TROY, N.Y. — How can communities better mitigate the risks of natural disasters? How can health care be delivered effectively and efficiently? How can small businesses work with other entities to save money and time, in the delivery of services? The answers to such questions, which are sure to be faced by future leaders, will be found more easily through the use of data and mathematical models.
Beginning in the fall semester, all undergraduates at Rensselaer Polytechnic Institute will have the opportunity to pursue a multidisciplinary minor in Data Science and Engineering. The course of study will prepare students to combine techniques from systems engineering and data science to address global challenges.
“Rensselaer has a long history of pedagogical innovations that enable our students to become leaders and problem-solvers,” said Rensselaer President Shirley Ann Jackson. “We recognize that intellectual agility and data dexterity are critical elements for success in the world today.”
The core of this minor will be taught by industrial and systems engineers who use mathematical, computational, and data models to support decision-making on real problems.

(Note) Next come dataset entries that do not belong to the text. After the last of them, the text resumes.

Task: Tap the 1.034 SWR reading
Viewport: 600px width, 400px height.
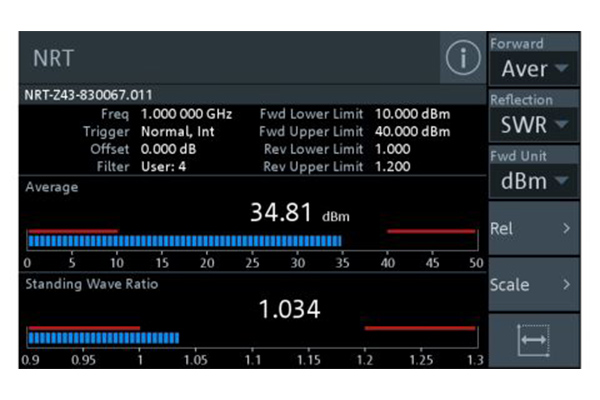Action: [289, 310]
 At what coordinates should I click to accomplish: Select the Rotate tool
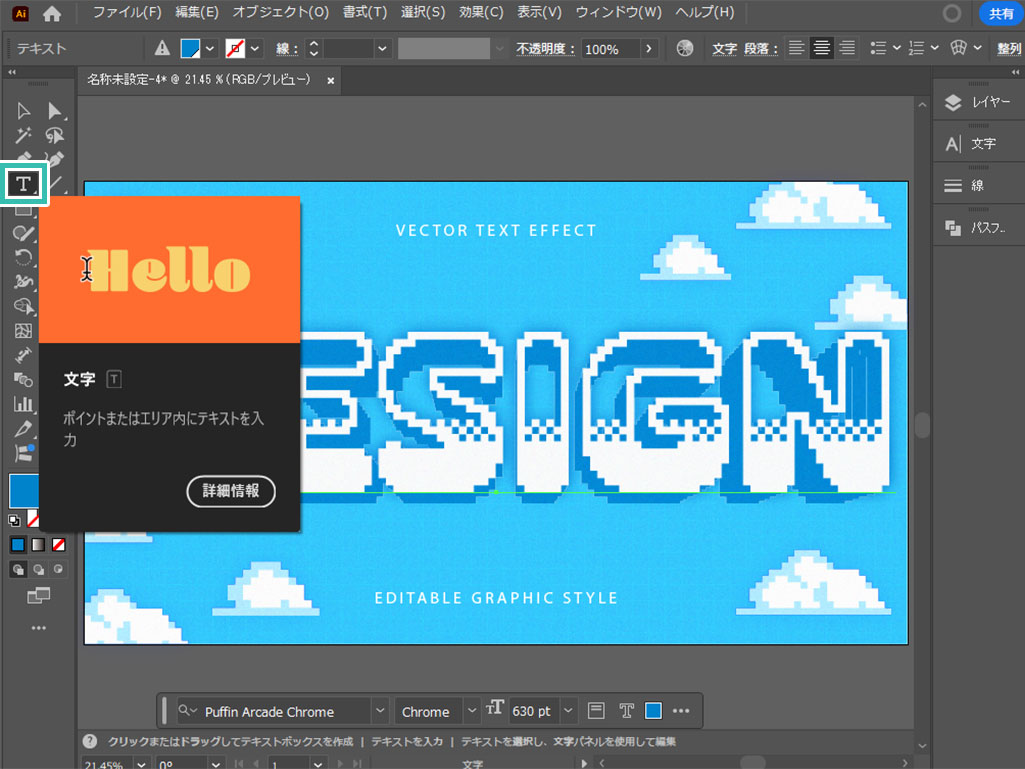[x=24, y=257]
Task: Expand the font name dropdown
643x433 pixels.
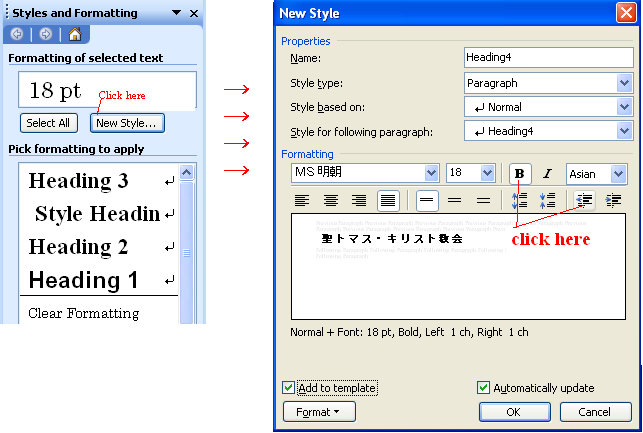Action: (431, 174)
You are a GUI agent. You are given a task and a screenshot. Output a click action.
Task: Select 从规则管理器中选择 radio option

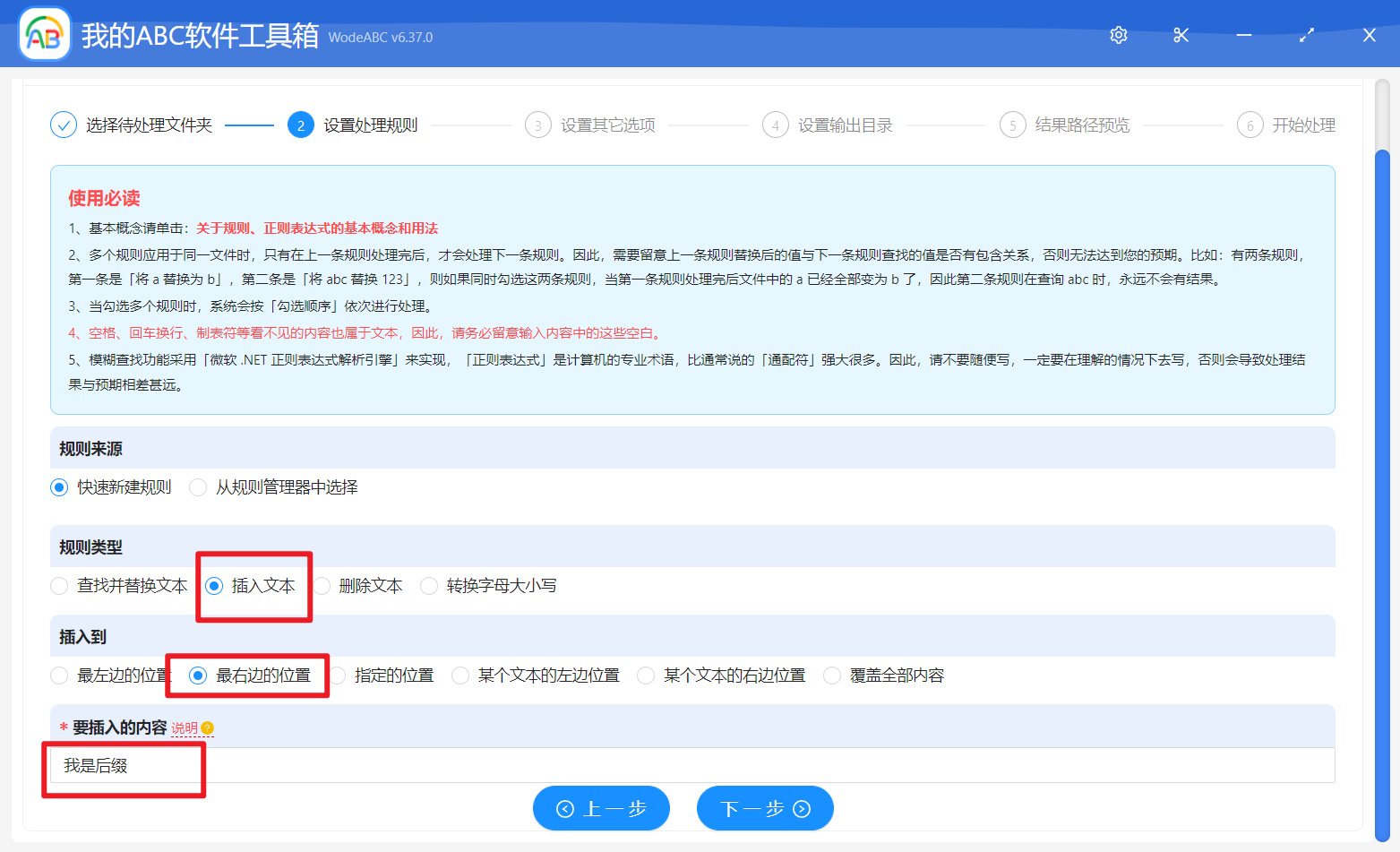pos(199,487)
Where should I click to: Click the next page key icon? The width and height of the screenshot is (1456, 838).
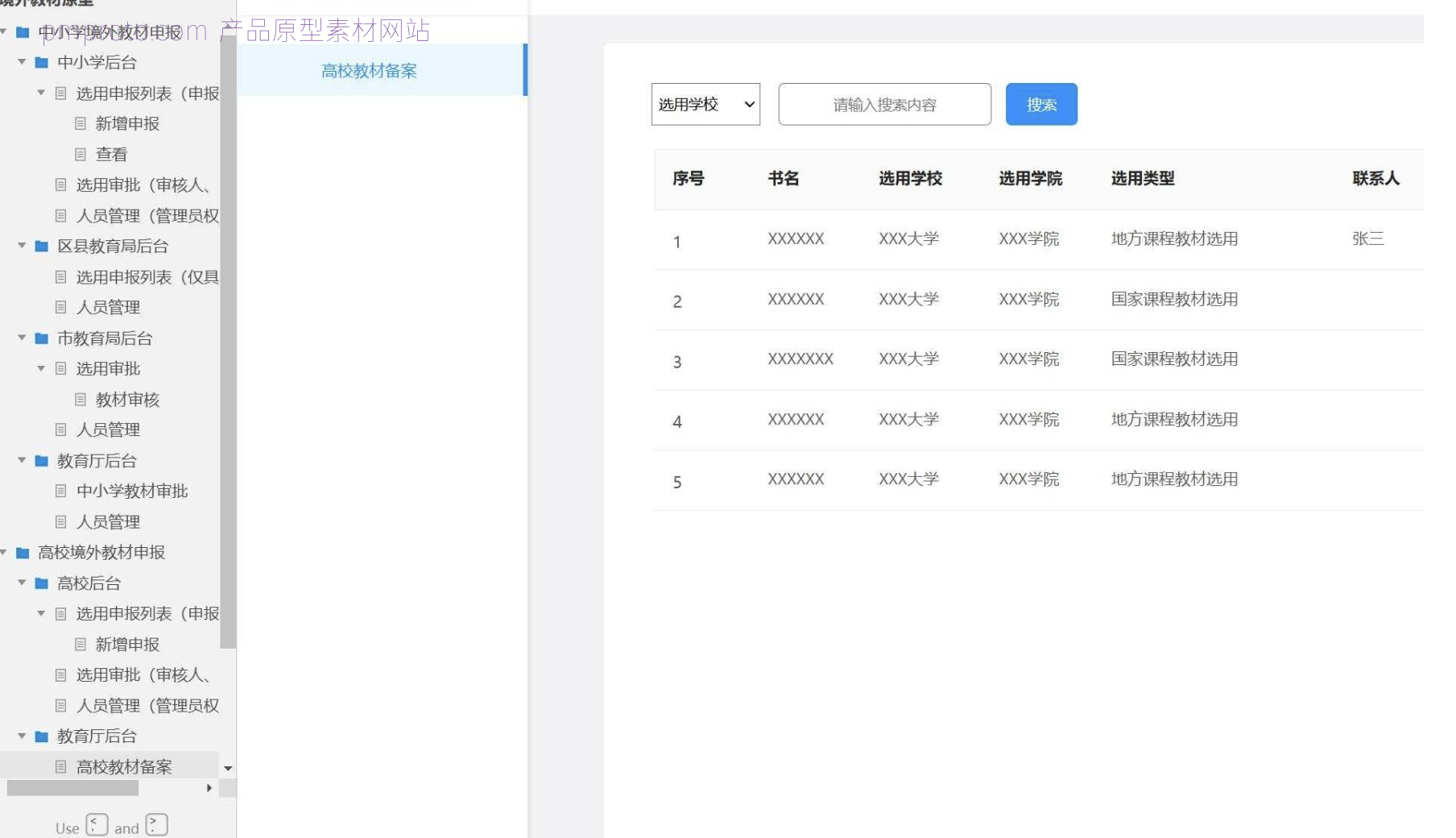click(156, 824)
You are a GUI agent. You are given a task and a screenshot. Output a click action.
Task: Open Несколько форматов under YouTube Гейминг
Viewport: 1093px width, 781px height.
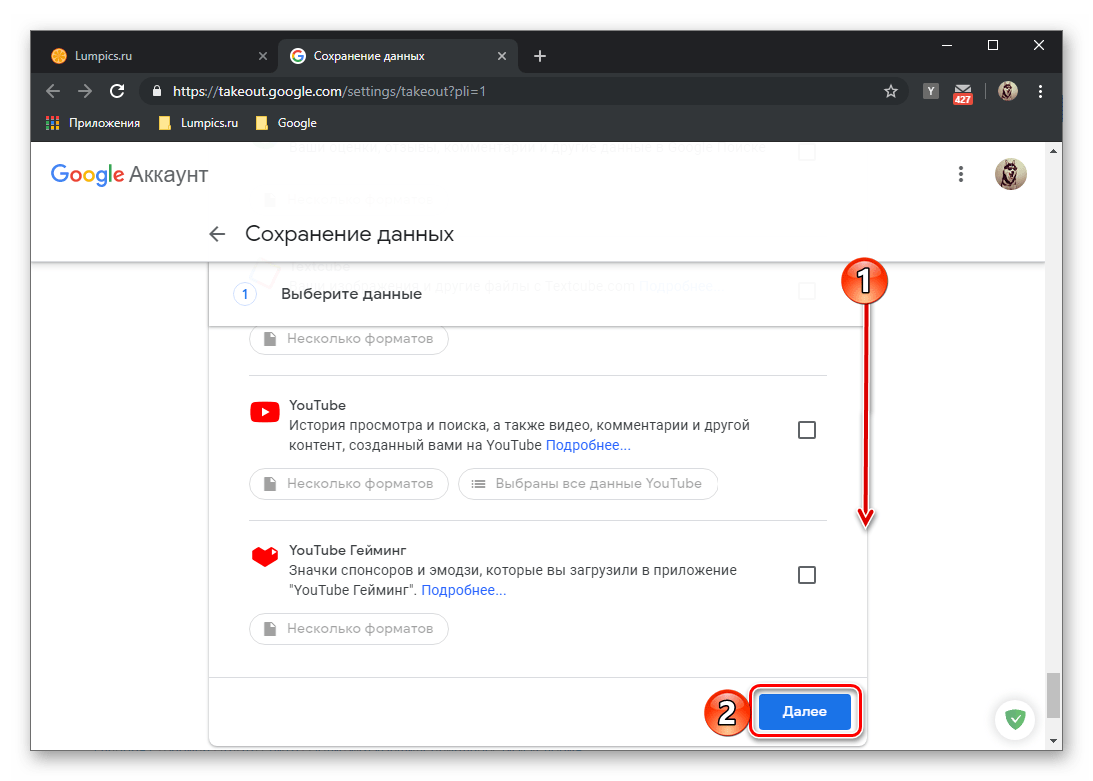(349, 629)
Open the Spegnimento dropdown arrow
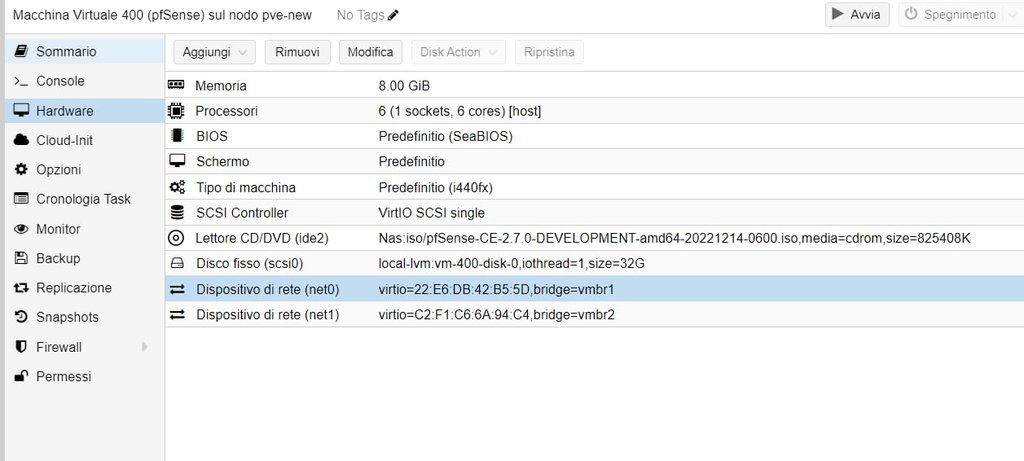1024x461 pixels. pos(1011,14)
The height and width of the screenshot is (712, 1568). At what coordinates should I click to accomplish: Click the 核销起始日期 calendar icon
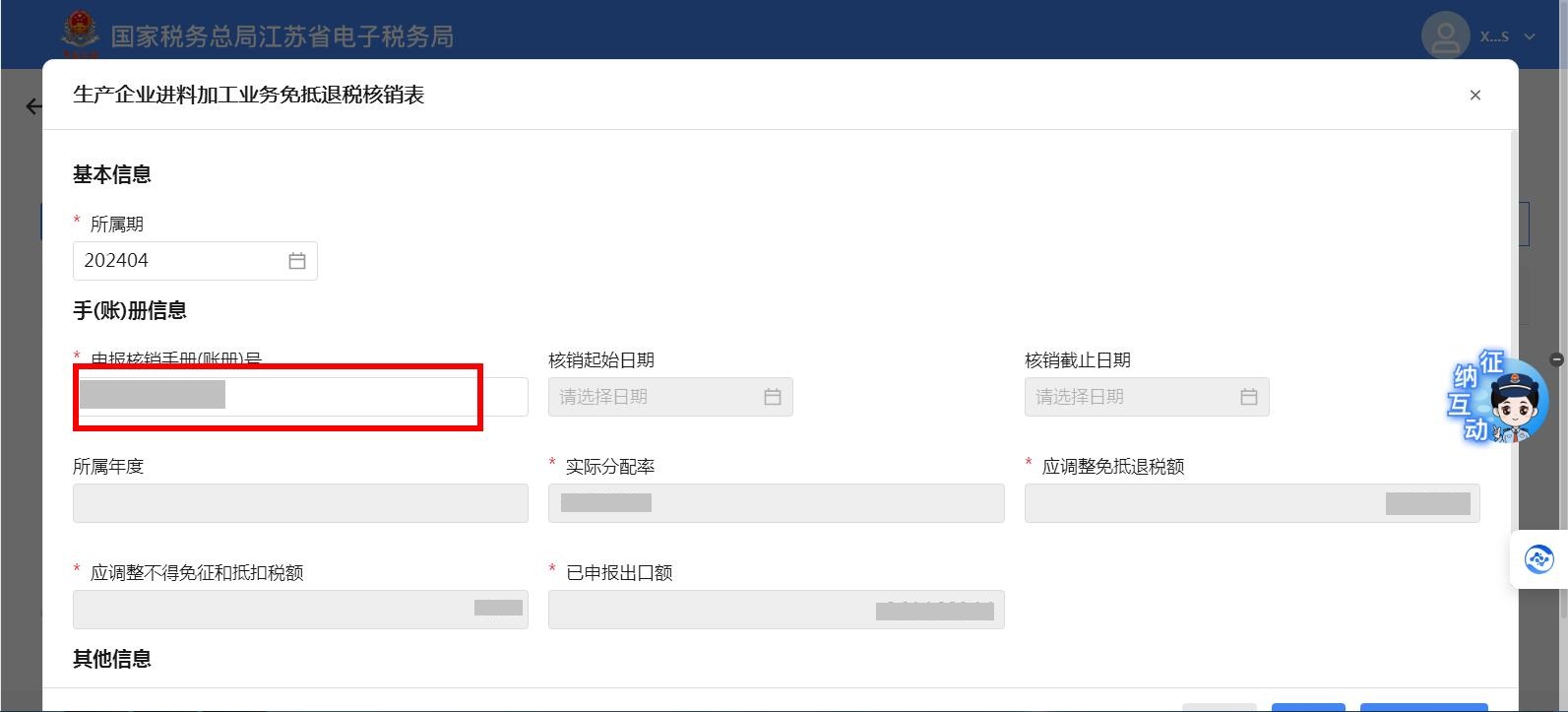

“Data is an important resource for engineers and scientists,” said Shekhar Garde, dean of the School of Engineering. “Collecting and analyzing data, discovering knowledge, and employing it to solve problems, improve processes, and make better decisions is fast becoming a standard part of the engineering mindset. This minor offers the opportunity to develop a data-centric systems-level perspective about the world we live in. Naturally, it will make our graduates better prepared to address future challenges.”
Beyond the minor’s core courses, students can choose from a variety of elective courses to tailor the program to their interests, discipline, and career pursuits. Foundational courses include database design, statistical analysis, and experiment design, with electives available across Rensselaer.
The minor builds on a new data dexterity requirement for all undergraduates that Rensselaer announced in 2018. Not only is the new minor aimed at giving students in-depth, hands-on experience with data in their chosen discipline, it is also intended to deepen collaboration across majors.
“The Data Science and Engineering minor drives home the vision of Rensselaer as a comprehensive polytechnic. It’s a great example of how to integrate diverse disciplines in order to solve complex and important problems,” said David Mendonca, the professor of industrial and systems engineering who developed the program. “It reinforces the notion that when you come to Rensselaer, the barriers between disciplines are really low and your imagination can fly.”